Por um instante, imagine como seria se todo mundo pudesse falar – e falasse – tudo aquilo que lhe viesse à cabeça. Abaixo, alguns exemplos do que aconteceria por aí.

Um sujeito odeia o chefe e um dia, no trabalho, é cumprimentado por ele: “Olá, meu caro, tudo bem?”. Ao que o empregado responde: “Tudo bem não está, eu não vou com sua cara e detesto que seja meu chefe.”

O marido acorda de pá virada, com a mulher terminando de se maquiar e lhe perguntando: “Estou bonita?”. E ele, na lata: “Não, faz tempo que você não consegue ficar bonita, nem mesmo maquiada!”.

O político sobe na tribuna e confessa que ajudou, inclusive financeiramente, pessoas a se manifestarem em local proibido em favor da intervenção das Forças Armadas para que o presidente eleito não tomasse posse. “Eu deveria estar preso, eu ajudei a bancar quem estava lá. Mande me prender!”.

Os três exemplos seriam de deixar perplexo qualquer um que presenciasse a cena. A diferença é que os dois primeiros ocorreram, até onde se sabe, ou no campo do cinema ou, no máximo, no anonimato. O terceiro teve como palco o plenário da Assembleia Legislativa de Goiás (Alego). Era 10 de junho e o deputado Amauri Ribeiro (UB) respondia, de forma ríspida e irônica, ao colega deputado Mauro Rubem (PT).

Na manhã desta terça-feira, 29, o “pedido” do parlamentar foi parcialmente atendido. Ele foi alvo da 15ª fase da Operação Lesa Pátria, da Polícia Federal, que investiga os atos antidemocráticos que culminaram com a invasão dos prédios dos três Poderes em Brasília, no dia 8 de janeiro. Foram cumpridos mandados de busca e apreensão, expedidos pelo Supremo Tribunal Federal (STF), em Goiânia e também em Piracanjuba, cidade da qual Amauri foi prefeito e que é sua base eleitoral. Seu advogado de defesa, o ex-senador Demóstenes Torres, disse que a polícia levou apenas o celular do deputado.

Político de perfil bastante ativo nas redes sociais, com até quatro postagens por dia no Instagram, ele preferiu o silêncio depois da operação. Os comentários nas publicações estão limitados. A última postagem ocorreu na segunda-feira. Era um recorte de entrevista a um podcast que curiosamente diria muito sobre a situação do dia seguinte.

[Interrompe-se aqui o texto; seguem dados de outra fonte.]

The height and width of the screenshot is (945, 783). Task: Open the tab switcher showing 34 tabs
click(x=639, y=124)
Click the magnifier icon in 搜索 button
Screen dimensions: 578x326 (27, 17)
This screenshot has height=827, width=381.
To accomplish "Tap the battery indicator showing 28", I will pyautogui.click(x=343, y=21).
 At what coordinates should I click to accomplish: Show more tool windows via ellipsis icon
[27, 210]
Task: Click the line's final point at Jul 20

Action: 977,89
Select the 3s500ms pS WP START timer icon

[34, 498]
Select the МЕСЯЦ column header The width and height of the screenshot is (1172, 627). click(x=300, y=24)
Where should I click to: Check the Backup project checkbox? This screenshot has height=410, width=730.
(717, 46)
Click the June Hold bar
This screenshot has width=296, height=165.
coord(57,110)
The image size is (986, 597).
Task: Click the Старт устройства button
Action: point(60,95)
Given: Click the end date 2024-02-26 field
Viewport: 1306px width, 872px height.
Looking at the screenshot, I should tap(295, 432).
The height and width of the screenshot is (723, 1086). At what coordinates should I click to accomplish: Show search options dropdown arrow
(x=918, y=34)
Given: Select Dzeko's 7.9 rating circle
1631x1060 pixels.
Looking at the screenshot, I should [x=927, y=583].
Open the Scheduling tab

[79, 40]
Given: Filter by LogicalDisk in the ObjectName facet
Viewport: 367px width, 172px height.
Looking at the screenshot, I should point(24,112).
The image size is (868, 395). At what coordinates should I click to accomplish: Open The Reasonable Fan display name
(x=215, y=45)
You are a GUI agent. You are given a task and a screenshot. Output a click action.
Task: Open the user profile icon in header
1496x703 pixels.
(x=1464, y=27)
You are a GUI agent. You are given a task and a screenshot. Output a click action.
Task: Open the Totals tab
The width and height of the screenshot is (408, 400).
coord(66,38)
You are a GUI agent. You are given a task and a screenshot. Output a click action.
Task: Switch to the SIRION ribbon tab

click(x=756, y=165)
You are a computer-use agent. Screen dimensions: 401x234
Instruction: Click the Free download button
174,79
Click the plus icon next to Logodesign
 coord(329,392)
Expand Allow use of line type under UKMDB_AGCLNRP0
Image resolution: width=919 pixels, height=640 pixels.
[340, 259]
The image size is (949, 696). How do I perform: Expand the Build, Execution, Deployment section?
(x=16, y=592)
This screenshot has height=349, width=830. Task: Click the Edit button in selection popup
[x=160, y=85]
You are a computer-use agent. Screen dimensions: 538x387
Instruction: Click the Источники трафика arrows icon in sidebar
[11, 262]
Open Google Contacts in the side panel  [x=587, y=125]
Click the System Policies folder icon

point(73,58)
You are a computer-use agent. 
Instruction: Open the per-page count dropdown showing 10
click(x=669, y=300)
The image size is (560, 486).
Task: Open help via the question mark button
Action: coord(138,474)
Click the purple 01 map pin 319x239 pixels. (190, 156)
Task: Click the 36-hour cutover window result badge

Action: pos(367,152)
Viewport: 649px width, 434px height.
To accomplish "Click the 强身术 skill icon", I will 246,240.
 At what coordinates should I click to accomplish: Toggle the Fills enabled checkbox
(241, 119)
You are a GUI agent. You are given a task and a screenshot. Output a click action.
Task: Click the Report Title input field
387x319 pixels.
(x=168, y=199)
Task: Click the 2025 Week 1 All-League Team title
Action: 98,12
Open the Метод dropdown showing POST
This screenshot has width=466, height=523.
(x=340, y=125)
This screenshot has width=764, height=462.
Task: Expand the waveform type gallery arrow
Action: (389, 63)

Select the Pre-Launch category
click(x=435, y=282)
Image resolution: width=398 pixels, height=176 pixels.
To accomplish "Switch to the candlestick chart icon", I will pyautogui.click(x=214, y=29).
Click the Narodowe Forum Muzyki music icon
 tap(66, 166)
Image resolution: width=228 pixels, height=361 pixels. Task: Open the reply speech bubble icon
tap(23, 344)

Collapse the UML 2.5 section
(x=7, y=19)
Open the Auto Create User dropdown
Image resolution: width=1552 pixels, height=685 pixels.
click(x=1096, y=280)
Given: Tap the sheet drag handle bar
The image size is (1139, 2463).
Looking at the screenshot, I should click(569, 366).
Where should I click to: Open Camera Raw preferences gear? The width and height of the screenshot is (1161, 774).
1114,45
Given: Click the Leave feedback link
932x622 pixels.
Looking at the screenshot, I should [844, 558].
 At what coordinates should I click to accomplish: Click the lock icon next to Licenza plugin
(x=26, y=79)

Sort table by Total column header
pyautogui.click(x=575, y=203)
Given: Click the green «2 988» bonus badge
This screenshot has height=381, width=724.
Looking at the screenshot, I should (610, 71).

Amauri Ribeiro admitia ao âncora que não tinha papas na língua:

— Pago caro [pelo que falo], sim, tenho vários processos e de nenhum deles me envergonho, nenhum é por corrupção, roubo ou algo ilícito que eu tenha feito, mas sim por defender o que acredito e as pessoas que acredito que merecem essa defesa. Por falar o que precisa ser falado e muitos não têm coragem. (…) Não vou mudar. Eu trouxe para a política o que eu sou.

Aqui, o parlamentar apela para o terreno da liberdade de expressão irrestrita. A qual, como se pôde ver no começo deste texto, na prática não existe, porque a convivência em sociedade seria totalmente deteriorada se todos falassem o que quisessem. Mais além: a manifestação “pacífica” dos bolsonaristas contra o resultado das urnas é indissociável de um apelo por golpe de Estado. Pedir golpe ou dar apoio a algo do tipo é crime previsto pela Constituição.

O resumo da historieta dos “patriotas”: não se pode confundir liberdade de expressão com liberdade para cometimento de crimes. O que houve na porta dos quartéis por meses foi algo condenável, inclusive penalmente.

Portanto, mais do que falar o que não deveria de onde erroneamente achava que poderia – a tribuna do Legislativo –, Amauri Ribeiro, em seu arroubo discursivo de junho, acabou produzindo provas contra si mesmo, ancorado em uma suposta imunidade parlamentar, instrumento que não serve para dar guarida ao que ele proferiu, em transmissão ao vivo pela TV Assembleia.

Na política, como na vida – na política até menos do que na vida – não se pode dizer tudo. Pelo menos Amauri já reconheceu que paga caro pelo que diz.